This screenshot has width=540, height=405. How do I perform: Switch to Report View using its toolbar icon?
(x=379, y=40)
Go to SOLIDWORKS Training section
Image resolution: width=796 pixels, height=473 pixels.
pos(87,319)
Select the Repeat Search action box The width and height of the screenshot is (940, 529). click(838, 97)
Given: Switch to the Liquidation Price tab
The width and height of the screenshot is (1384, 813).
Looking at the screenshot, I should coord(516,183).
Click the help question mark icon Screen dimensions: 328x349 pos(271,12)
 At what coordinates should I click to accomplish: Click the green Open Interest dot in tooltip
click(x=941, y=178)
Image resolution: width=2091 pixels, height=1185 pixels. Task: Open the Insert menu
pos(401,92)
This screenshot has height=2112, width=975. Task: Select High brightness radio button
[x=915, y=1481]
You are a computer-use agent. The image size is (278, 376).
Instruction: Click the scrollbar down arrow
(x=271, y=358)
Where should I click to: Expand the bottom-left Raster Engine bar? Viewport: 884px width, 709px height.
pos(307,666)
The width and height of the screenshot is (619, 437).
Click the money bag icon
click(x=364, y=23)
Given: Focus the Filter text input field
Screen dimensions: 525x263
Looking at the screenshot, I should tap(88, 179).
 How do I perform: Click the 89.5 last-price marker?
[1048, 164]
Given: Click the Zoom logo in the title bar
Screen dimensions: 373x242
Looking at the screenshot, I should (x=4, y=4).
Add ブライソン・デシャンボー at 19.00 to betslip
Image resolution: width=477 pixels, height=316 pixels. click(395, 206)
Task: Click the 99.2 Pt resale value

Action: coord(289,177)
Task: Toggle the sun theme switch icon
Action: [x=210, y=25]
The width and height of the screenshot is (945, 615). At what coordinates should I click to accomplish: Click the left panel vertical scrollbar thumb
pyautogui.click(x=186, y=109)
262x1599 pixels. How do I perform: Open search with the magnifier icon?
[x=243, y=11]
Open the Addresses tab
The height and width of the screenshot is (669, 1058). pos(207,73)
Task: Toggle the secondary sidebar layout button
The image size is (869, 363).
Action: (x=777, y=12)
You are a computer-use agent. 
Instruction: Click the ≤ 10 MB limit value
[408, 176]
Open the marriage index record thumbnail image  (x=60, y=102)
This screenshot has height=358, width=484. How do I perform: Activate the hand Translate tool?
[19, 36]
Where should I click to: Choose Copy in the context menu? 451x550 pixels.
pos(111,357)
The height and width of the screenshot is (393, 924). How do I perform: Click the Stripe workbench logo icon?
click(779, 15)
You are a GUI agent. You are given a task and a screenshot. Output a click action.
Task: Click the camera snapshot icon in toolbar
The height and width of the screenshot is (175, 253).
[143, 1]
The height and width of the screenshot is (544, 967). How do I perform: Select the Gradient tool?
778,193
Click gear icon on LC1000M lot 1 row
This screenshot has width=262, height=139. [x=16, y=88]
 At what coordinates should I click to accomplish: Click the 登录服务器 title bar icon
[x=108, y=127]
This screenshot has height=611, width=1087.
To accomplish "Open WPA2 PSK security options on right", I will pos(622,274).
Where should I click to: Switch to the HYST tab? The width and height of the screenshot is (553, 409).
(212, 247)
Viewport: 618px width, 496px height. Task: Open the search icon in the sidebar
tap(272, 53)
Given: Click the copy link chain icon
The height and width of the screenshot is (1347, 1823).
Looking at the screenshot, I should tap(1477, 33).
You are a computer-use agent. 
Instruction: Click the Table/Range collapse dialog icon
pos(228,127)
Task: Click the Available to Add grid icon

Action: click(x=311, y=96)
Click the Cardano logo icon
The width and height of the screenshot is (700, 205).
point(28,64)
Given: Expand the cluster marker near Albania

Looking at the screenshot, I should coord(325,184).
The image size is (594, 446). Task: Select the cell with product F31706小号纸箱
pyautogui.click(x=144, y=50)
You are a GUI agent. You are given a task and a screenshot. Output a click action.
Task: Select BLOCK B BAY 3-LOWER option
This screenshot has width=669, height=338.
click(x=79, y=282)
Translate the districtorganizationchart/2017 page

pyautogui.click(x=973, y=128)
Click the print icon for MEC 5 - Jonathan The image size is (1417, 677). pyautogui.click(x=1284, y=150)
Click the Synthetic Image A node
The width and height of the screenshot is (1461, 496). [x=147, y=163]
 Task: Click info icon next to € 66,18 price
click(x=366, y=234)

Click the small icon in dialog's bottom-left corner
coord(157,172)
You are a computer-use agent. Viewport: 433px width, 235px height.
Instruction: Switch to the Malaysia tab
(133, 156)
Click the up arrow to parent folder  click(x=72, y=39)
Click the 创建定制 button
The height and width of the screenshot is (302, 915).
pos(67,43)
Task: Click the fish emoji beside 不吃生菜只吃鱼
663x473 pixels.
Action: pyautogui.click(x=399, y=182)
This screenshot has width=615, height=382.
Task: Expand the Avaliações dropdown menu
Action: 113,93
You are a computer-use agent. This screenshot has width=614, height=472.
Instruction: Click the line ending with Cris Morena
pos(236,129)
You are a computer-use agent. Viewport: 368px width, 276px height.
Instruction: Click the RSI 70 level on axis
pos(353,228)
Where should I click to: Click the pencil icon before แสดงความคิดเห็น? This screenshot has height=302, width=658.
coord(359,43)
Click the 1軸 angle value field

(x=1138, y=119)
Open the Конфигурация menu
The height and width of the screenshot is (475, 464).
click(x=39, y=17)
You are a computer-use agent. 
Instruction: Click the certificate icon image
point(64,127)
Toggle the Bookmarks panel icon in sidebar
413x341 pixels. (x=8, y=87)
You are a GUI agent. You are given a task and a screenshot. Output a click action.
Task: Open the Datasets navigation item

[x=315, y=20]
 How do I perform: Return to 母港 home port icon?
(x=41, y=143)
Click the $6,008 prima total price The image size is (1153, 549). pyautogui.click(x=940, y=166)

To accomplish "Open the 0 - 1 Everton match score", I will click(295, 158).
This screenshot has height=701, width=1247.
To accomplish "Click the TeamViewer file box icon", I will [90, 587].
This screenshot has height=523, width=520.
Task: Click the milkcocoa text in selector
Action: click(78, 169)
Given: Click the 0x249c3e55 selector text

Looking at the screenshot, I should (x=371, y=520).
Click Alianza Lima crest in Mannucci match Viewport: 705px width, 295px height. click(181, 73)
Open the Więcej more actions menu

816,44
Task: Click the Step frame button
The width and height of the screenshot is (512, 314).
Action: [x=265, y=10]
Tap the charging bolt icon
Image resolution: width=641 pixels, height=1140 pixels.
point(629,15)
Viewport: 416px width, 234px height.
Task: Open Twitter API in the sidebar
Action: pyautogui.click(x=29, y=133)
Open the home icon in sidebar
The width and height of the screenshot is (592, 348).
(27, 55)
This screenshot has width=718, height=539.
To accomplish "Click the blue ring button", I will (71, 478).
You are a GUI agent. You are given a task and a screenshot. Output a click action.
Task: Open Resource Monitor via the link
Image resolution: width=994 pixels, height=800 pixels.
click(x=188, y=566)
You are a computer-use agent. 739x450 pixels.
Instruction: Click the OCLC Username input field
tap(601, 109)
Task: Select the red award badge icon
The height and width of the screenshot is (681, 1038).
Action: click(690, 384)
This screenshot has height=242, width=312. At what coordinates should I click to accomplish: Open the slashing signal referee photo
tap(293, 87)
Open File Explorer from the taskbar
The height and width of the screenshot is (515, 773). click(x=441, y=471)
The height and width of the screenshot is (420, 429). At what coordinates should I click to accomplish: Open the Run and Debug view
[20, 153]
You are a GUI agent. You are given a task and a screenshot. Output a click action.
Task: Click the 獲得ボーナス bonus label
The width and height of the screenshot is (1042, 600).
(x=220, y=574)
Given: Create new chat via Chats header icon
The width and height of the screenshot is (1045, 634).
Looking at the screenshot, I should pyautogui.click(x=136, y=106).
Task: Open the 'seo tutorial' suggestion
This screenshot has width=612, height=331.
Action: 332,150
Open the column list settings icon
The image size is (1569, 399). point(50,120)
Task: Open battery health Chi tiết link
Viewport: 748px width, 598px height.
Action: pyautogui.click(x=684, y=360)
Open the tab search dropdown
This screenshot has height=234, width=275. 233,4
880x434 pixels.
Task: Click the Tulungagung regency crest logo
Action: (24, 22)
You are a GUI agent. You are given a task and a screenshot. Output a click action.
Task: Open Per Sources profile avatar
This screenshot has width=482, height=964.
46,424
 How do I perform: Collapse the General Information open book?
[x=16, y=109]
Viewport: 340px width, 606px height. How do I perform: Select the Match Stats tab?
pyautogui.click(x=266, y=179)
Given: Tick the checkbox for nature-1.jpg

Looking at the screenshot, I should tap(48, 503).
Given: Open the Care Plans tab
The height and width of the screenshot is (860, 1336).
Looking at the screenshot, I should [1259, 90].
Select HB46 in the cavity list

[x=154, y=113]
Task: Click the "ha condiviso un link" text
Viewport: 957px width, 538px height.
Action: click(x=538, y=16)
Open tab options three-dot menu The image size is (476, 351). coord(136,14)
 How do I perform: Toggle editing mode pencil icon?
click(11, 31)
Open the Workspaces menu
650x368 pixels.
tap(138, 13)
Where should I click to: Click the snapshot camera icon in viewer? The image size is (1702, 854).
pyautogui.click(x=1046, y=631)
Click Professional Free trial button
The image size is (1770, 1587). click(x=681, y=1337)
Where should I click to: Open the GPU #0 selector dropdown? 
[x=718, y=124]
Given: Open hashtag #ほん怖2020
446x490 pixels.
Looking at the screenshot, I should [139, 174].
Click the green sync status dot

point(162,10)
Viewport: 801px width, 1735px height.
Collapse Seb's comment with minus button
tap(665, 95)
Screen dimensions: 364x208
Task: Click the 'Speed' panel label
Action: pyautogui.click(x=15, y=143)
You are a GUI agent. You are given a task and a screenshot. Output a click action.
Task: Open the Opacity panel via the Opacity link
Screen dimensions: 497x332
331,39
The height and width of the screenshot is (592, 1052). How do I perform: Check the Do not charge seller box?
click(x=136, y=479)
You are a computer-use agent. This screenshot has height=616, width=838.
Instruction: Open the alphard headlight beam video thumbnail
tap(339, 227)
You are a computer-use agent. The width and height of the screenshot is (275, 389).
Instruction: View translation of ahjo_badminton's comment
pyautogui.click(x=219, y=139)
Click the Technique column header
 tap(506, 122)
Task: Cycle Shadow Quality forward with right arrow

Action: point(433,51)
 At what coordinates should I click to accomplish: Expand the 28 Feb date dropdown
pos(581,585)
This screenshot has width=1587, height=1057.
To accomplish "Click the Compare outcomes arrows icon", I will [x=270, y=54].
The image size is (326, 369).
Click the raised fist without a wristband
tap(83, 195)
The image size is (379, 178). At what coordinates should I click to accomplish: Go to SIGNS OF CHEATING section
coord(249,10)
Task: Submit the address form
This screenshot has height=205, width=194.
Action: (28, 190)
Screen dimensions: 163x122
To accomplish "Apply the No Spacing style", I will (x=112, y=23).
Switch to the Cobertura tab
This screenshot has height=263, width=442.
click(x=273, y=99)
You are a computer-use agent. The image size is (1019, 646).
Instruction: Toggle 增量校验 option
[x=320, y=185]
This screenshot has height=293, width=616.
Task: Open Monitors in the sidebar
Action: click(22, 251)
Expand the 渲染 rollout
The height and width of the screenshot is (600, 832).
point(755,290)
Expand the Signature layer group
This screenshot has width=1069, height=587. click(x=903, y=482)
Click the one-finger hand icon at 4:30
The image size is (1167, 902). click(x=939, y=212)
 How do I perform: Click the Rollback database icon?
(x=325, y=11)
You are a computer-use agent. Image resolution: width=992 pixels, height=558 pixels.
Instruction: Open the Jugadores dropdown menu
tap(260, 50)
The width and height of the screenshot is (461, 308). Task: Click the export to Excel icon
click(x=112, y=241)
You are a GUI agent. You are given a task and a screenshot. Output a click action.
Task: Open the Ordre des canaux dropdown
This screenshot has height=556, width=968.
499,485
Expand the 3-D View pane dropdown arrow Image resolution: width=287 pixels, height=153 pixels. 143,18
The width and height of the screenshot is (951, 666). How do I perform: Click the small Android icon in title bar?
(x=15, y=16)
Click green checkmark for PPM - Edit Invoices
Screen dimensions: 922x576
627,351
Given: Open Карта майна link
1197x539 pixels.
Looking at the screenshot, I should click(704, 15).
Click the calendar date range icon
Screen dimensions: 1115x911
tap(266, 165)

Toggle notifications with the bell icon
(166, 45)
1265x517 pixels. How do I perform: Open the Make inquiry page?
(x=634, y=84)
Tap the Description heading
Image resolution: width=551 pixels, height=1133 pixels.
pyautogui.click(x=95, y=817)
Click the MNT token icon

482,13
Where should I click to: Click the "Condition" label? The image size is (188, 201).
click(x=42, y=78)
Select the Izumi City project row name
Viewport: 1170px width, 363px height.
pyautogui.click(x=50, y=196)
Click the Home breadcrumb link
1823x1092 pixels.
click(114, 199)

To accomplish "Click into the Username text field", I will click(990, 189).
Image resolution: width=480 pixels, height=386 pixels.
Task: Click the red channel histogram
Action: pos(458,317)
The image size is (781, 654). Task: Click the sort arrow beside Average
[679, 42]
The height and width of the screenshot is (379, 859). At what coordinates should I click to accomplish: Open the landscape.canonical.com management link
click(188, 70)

- - -

**Exercise aim**:
Reproduce the lines of the listing from its first line through the line containing "Select the Repeat", inclusive.

**Exercise output**:
This screenshot has width=540, height=405. How do I perform: Switch to Report View using its toolbar icon?
(x=379, y=40)
Go to SOLIDWORKS Training section
Image resolution: width=796 pixels, height=473 pixels.
pos(87,319)
Select the Repeat Search action box The width and height of the screenshot is (940, 529). click(838, 97)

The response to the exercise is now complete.